The Supreme Court has left open the possibility that “with the right combination of holdings,” it could make a new rule retroactive over the course of two or more cases, but “only if the holdings in those cases necessarily dictate retroactivity of the new rule.” Tyler, 533 U.S. at 666. “The clearest instance, of course, in which [the Supreme Court] can be said to have ‘made’ a new rule retroactive is where [it has] expressly held the new rule to be retroactive in a case of collateral review and applied the rule to that case.” Id. at 668 (O’Connor, J., concurring). It has not done so here; none of the dozen or so cases that the Supreme Court remanded for further proceedings in light of Alleyne involved collateral attacks on convictions.
Alternatively, the Supreme Court could also make a new rule of law retroactive by placing it within a category of cases previously held to be retroactive. See id. at 666; id. at 668-69 (O’Connor, J., concurring). There are two such categories: new substantive rules that place “certain kinds of primary, private individual conduct beyond the power of the criminal law-making authority to proscribe”; and new procedural rules that “are implicit in the concept of ordered liberty.” Teague v. Lane, 489 U.S. 288, 311 (1989) (citations and quotations omitted); see Chaidez v. United States, 133 S. Ct. 1103, 1107 n.3 (2013) (continuing to recognize only the two Teague exceptions). The latter category is reserved for “watershed rules of criminal procedure” which “‘alter our understanding of the bedrock procedural elements’” of the adjudicatory process. Teague, 489 U.S. at 311 (quoting Mackey v. United States, 401 U.S. 667, 693 (1971) (Harlan, J., concurring)).

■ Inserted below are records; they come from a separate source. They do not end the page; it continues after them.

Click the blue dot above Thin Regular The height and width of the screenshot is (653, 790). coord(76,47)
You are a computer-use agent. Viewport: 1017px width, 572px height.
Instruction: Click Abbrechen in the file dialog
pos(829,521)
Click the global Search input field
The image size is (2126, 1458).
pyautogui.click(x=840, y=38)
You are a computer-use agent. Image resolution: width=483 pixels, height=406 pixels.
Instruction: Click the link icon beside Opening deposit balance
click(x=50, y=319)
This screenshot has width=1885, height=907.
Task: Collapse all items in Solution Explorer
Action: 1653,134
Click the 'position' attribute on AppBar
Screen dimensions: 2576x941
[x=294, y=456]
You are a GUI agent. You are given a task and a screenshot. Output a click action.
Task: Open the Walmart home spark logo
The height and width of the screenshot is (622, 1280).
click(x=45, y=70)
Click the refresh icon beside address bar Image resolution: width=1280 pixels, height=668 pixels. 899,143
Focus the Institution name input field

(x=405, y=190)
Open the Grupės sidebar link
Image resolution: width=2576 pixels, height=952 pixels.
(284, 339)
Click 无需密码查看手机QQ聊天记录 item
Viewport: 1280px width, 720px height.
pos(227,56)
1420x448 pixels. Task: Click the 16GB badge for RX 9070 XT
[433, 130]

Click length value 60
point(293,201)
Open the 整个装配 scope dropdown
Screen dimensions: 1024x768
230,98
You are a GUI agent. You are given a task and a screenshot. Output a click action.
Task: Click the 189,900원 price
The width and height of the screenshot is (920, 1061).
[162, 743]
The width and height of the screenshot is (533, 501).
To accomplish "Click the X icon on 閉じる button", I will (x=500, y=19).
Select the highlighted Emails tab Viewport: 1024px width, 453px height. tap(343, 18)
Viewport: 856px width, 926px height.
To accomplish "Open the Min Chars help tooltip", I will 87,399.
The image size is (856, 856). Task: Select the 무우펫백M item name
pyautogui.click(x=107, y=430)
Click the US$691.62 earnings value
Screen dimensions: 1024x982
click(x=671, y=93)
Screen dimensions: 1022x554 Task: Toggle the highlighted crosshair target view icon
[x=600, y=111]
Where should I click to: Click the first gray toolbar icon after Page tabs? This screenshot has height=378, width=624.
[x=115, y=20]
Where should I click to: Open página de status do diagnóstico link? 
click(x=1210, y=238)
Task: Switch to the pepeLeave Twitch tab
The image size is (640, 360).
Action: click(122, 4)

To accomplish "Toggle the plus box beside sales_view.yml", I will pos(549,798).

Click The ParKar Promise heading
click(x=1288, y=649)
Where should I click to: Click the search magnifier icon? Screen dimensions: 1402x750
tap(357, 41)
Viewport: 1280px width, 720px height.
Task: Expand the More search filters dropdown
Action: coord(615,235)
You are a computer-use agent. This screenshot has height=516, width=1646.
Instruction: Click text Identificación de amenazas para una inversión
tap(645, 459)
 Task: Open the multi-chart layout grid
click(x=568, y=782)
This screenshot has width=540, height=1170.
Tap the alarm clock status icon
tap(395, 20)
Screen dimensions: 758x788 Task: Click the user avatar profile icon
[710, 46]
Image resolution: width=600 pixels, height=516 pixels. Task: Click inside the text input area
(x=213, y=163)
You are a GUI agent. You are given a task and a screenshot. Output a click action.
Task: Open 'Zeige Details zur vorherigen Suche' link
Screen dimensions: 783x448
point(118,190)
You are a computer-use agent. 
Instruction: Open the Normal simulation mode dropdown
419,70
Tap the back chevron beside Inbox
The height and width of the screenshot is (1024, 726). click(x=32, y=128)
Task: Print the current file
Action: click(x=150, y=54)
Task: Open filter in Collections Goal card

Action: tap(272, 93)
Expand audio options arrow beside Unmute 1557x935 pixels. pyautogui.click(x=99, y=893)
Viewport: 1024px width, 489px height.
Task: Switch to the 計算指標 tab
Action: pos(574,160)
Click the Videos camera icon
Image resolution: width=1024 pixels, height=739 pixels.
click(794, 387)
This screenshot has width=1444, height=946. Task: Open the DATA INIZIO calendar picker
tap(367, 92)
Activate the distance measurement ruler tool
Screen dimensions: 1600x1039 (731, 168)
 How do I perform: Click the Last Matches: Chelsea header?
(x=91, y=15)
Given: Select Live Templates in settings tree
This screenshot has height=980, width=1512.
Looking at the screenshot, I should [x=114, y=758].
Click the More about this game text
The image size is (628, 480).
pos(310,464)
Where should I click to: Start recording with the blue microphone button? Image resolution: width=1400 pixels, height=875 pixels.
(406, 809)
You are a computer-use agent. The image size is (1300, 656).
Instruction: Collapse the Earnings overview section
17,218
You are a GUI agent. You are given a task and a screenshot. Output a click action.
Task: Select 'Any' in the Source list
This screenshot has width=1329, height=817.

Alleyne falls within neither category. Our sister Circuits that have decided this issue are in accord. See In re Payne, No. 13-5103, -- F.3d --, 2013 WL 5200425 (10th Cir. Sept. 17, 2013); Simpson, 721 F.3d at 876. See also United States v. Stewart, No. 13-6775, -- F. App’x --, 2013 WL 5397401 (4th Cir. Sept. 27, 2013). Accordingly, Alleyne did not announce a new rule of law made retroactive on collateral review. As a result, Shue’s motion--construed as a § 2255 motion--is denied.
We have examined Shue’s remaining contentions and find them to be without merit. Because none of his claims will proceed, we deny his motion for appointment of counsel as moot.
For the foregoing reasons, Shue’s motions are denied.
NOTES
[1] The Honorable William H. Pauley III, of the United States District Court for the Southern District of New York, sitting by designation.
[2] Shue does not argue that his motion is based on newly discovered evidence.
[3] Alleyne is progeny of Apprendi v. New Jersey, which held that any fact that increased a statutory maximum sentence must be submitted to a jury and proved beyond a reasonable doubt. 530 U.S. 466 (2000).